## Begin DATA IN THIS EXERCISE

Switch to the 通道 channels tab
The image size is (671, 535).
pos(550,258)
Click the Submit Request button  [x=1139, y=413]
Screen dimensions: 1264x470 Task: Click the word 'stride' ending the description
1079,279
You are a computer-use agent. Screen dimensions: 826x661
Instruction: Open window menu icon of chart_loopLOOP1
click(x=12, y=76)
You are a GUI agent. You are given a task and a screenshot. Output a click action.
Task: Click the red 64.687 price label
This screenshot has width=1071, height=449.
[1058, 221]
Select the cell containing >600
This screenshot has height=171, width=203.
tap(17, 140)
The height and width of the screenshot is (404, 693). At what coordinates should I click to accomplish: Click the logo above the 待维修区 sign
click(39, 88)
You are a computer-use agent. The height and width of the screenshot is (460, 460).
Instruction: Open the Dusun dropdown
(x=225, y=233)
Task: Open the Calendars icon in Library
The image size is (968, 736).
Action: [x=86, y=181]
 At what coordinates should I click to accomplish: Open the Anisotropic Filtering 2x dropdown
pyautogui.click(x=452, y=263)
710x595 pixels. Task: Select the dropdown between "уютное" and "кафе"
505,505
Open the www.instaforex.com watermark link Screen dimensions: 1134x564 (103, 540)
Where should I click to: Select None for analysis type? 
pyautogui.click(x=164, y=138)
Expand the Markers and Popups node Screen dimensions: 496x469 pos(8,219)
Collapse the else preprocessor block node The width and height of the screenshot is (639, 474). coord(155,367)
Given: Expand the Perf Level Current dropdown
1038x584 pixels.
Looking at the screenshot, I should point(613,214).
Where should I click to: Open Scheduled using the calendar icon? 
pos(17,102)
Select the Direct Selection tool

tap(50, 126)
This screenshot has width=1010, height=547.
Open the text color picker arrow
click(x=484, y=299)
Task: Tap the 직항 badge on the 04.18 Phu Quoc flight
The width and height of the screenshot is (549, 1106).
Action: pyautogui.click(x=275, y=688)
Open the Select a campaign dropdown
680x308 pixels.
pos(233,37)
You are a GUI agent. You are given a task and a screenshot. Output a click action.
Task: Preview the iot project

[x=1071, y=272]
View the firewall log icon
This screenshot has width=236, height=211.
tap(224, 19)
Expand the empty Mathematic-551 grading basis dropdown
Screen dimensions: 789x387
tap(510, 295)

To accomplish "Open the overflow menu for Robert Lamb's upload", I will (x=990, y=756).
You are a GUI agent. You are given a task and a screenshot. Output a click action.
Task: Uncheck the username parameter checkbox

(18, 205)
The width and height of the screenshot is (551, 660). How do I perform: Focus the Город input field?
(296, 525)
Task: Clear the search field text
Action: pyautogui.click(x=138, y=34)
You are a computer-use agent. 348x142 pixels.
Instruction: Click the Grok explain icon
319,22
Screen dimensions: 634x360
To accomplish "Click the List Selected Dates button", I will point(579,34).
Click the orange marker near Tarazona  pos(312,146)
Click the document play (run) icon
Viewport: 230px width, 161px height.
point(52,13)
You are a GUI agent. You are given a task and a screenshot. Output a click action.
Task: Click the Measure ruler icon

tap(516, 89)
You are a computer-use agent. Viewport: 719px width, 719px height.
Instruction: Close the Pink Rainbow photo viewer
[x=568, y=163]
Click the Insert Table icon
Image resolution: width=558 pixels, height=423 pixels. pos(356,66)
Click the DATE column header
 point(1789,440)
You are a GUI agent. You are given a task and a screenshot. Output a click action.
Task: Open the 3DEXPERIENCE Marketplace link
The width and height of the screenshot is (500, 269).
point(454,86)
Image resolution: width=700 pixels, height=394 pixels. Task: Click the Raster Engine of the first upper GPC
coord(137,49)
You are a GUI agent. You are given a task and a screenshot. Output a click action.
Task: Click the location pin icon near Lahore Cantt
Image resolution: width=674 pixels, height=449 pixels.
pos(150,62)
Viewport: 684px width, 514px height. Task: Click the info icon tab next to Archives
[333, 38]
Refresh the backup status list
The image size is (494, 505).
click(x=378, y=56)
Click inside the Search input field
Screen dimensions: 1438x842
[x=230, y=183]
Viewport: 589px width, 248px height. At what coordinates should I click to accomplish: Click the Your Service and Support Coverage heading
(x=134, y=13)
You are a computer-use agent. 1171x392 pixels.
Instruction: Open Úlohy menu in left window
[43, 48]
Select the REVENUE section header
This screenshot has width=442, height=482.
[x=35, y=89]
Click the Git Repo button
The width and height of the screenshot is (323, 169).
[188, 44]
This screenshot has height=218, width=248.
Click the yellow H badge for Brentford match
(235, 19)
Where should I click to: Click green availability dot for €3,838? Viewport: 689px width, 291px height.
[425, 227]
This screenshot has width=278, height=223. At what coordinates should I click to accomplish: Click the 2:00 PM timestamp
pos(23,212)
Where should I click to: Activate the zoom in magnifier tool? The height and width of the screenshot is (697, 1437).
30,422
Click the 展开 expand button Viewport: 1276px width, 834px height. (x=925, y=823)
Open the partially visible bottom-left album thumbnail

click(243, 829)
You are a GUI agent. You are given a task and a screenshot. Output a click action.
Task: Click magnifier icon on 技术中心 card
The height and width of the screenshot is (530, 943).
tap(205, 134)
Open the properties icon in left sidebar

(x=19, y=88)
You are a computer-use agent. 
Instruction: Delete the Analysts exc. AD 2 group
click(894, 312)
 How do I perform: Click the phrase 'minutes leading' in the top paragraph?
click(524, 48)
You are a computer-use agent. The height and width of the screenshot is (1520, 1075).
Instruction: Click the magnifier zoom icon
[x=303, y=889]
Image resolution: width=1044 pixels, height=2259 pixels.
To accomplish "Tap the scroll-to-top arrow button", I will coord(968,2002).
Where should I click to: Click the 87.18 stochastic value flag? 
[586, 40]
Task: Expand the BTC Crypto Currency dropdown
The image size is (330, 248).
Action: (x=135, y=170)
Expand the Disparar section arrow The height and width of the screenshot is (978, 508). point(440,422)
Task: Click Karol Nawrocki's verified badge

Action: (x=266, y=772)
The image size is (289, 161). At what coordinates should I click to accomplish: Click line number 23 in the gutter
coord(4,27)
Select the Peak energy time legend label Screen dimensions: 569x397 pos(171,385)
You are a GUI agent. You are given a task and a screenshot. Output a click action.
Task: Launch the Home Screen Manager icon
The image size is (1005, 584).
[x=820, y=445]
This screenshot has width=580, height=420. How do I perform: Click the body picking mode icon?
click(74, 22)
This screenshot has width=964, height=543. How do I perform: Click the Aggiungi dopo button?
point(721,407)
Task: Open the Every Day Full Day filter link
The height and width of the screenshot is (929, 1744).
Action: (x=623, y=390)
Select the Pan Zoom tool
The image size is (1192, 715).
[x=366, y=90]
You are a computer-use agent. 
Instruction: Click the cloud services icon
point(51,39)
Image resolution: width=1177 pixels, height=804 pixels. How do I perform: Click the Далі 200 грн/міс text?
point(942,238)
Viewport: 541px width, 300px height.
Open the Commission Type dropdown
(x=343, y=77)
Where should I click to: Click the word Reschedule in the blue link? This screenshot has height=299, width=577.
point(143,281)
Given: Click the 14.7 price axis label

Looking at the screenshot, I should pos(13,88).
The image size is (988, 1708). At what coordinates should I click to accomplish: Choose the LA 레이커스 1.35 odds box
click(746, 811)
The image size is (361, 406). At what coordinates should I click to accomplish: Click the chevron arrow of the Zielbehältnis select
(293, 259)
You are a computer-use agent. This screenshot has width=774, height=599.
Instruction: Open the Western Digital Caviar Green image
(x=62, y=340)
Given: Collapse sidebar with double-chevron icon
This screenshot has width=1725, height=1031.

## End DATA IN THIS EXERCISE

## THE PROBLEM
Switch every "Screen dimensions" in the material above to "Display size" and reproduce the lines with nothing else altered.

## WORKED SOLUTION
Switch to the 通道 channels tab
The image size is (671, 535).
pos(550,258)
Click the Submit Request button  [x=1139, y=413]
Display size: 1264x470 Task: Click the word 'stride' ending the description
1079,279
You are a computer-use agent. Display size: 826x661
Instruction: Open window menu icon of chart_loopLOOP1
click(x=12, y=76)
You are a GUI agent. You are given a task and a screenshot. Output a click action.
Task: Click the red 64.687 price label
This screenshot has width=1071, height=449.
[1058, 221]
Select the cell containing >600
This screenshot has height=171, width=203.
tap(17, 140)
The height and width of the screenshot is (404, 693). At what coordinates should I click to accomplish: Click the logo above the 待维修区 sign
click(39, 88)
You are a computer-use agent. The height and width of the screenshot is (460, 460).
Instruction: Open the Dusun dropdown
(x=225, y=233)
Task: Open the Calendars icon in Library
The image size is (968, 736).
Action: [x=86, y=181]
 At what coordinates should I click to accomplish: Open the Anisotropic Filtering 2x dropdown
pyautogui.click(x=452, y=263)
710x595 pixels. Task: Select the dropdown between "уютное" and "кафе"
505,505
Open the www.instaforex.com watermark link Display size: 1134x564 (103, 540)
Where should I click to: Select None for analysis type? 
pyautogui.click(x=164, y=138)
Expand the Markers and Popups node Display size: 496x469 pos(8,219)
Collapse the else preprocessor block node The width and height of the screenshot is (639, 474). coord(155,367)
Given: Expand the Perf Level Current dropdown
1038x584 pixels.
Looking at the screenshot, I should point(613,214).
Where should I click to: Open Scheduled using the calendar icon? 
pos(17,102)
Select the Direct Selection tool

tap(50, 126)
This screenshot has width=1010, height=547.
Open the text color picker arrow
click(x=484, y=299)
Task: Tap the 직항 badge on the 04.18 Phu Quoc flight
The width and height of the screenshot is (549, 1106).
Action: pyautogui.click(x=275, y=688)
Open the Select a campaign dropdown
680x308 pixels.
pos(233,37)
You are a GUI agent. You are given a task and a screenshot. Output a click action.
Task: Preview the iot project

[x=1071, y=272]
View the firewall log icon
This screenshot has width=236, height=211.
tap(224, 19)
Expand the empty Mathematic-551 grading basis dropdown
Display size: 789x387
tap(510, 295)

To accomplish "Open the overflow menu for Robert Lamb's upload", I will (x=990, y=756).
You are a GUI agent. You are given a task and a screenshot. Output a click action.
Task: Uncheck the username parameter checkbox

(18, 205)
The width and height of the screenshot is (551, 660). How do I perform: Focus the Город input field?
(296, 525)
Task: Clear the search field text
Action: pyautogui.click(x=138, y=34)
You are a computer-use agent. 348x142 pixels.
Instruction: Click the Grok explain icon
319,22
Display size: 634x360
To accomplish "Click the List Selected Dates button", I will point(579,34).
Click the orange marker near Tarazona  pos(312,146)
Click the document play (run) icon
Viewport: 230px width, 161px height.
point(52,13)
You are a GUI agent. You are given a task and a screenshot. Output a click action.
Task: Click the Measure ruler icon

tap(516, 89)
You are a computer-use agent. Viewport: 719px width, 719px height.
Instruction: Close the Pink Rainbow photo viewer
[x=568, y=163]
Click the Insert Table icon
Image resolution: width=558 pixels, height=423 pixels. pos(356,66)
Click the DATE column header
 point(1789,440)
You are a GUI agent. You are given a task and a screenshot. Output a click action.
Task: Open the 3DEXPERIENCE Marketplace link
The width and height of the screenshot is (500, 269).
point(454,86)
Image resolution: width=700 pixels, height=394 pixels. Task: Click the Raster Engine of the first upper GPC
coord(137,49)
You are a GUI agent. You are given a task and a screenshot. Output a click action.
Task: Click the location pin icon near Lahore Cantt
Image resolution: width=674 pixels, height=449 pixels.
pos(150,62)
Viewport: 684px width, 514px height. Task: Click the info icon tab next to Archives
[333, 38]
Refresh the backup status list
The image size is (494, 505).
click(x=378, y=56)
Click inside the Search input field
Display size: 1438x842
[x=230, y=183]
Viewport: 589px width, 248px height. At what coordinates should I click to accomplish: Click the Your Service and Support Coverage heading
(x=134, y=13)
You are a computer-use agent. 1171x392 pixels.
Instruction: Open Úlohy menu in left window
[43, 48]
Select the REVENUE section header
This screenshot has width=442, height=482.
[x=35, y=89]
Click the Git Repo button
The width and height of the screenshot is (323, 169).
[188, 44]
This screenshot has height=218, width=248.
Click the yellow H badge for Brentford match
(235, 19)
Where should I click to: Click green availability dot for €3,838? Viewport: 689px width, 291px height.
[425, 227]
This screenshot has width=278, height=223. At what coordinates should I click to accomplish: Click the 2:00 PM timestamp
pos(23,212)
Where should I click to: Activate the zoom in magnifier tool? The height and width of the screenshot is (697, 1437).
30,422
Click the 展开 expand button Viewport: 1276px width, 834px height. (x=925, y=823)
Open the partially visible bottom-left album thumbnail

click(243, 829)
You are a GUI agent. You are given a task and a screenshot. Output a click action.
Task: Click magnifier icon on 技术中心 card
The height and width of the screenshot is (530, 943).
tap(205, 134)
Open the properties icon in left sidebar

(x=19, y=88)
You are a computer-use agent. 
Instruction: Delete the Analysts exc. AD 2 group
click(894, 312)
 How do I perform: Click the phrase 'minutes leading' in the top paragraph?
click(524, 48)
You are a computer-use agent. The height and width of the screenshot is (1520, 1075).
Instruction: Click the magnifier zoom icon
[x=303, y=889]
Image resolution: width=1044 pixels, height=2259 pixels.
To accomplish "Tap the scroll-to-top arrow button", I will coord(968,2002).
Where should I click to: Click the 87.18 stochastic value flag? 
[586, 40]
Task: Expand the BTC Crypto Currency dropdown
The image size is (330, 248).
Action: (x=135, y=170)
Expand the Disparar section arrow The height and width of the screenshot is (978, 508). point(440,422)
Task: Click Karol Nawrocki's verified badge

Action: (x=266, y=772)
The image size is (289, 161). At what coordinates should I click to accomplish: Click line number 23 in the gutter
coord(4,27)
Select the Peak energy time legend label Display size: 569x397 pos(171,385)
You are a GUI agent. You are given a task and a screenshot. Output a click action.
Task: Launch the Home Screen Manager icon
The image size is (1005, 584).
[x=820, y=445]
This screenshot has width=580, height=420. How do I perform: Click the body picking mode icon?
click(74, 22)
This screenshot has width=964, height=543. How do I perform: Click the Aggiungi dopo button?
point(721,407)
Task: Open the Every Day Full Day filter link
The height and width of the screenshot is (929, 1744).
Action: (x=623, y=390)
Select the Pan Zoom tool
The image size is (1192, 715).
[x=366, y=90]
You are a computer-use agent. 
Instruction: Click the cloud services icon
point(51,39)
Image resolution: width=1177 pixels, height=804 pixels. How do I perform: Click the Далі 200 грн/міс text?
point(942,238)
Viewport: 541px width, 300px height.
Open the Commission Type dropdown
(x=343, y=77)
Where should I click to: Click the word Reschedule in the blue link? This screenshot has height=299, width=577.
point(143,281)
Given: Click the 14.7 price axis label

Looking at the screenshot, I should pos(13,88).
The image size is (988, 1708). At what coordinates should I click to accomplish: Choose the LA 레이커스 1.35 odds box
click(746, 811)
The image size is (361, 406). At what coordinates should I click to accomplish: Click the chevron arrow of the Zielbehältnis select
(293, 259)
You are a computer-use agent. This screenshot has width=774, height=599.
Instruction: Open the Western Digital Caviar Green image
(x=62, y=340)
Given: Collapse sidebar with double-chevron icon
This screenshot has width=1725, height=1031.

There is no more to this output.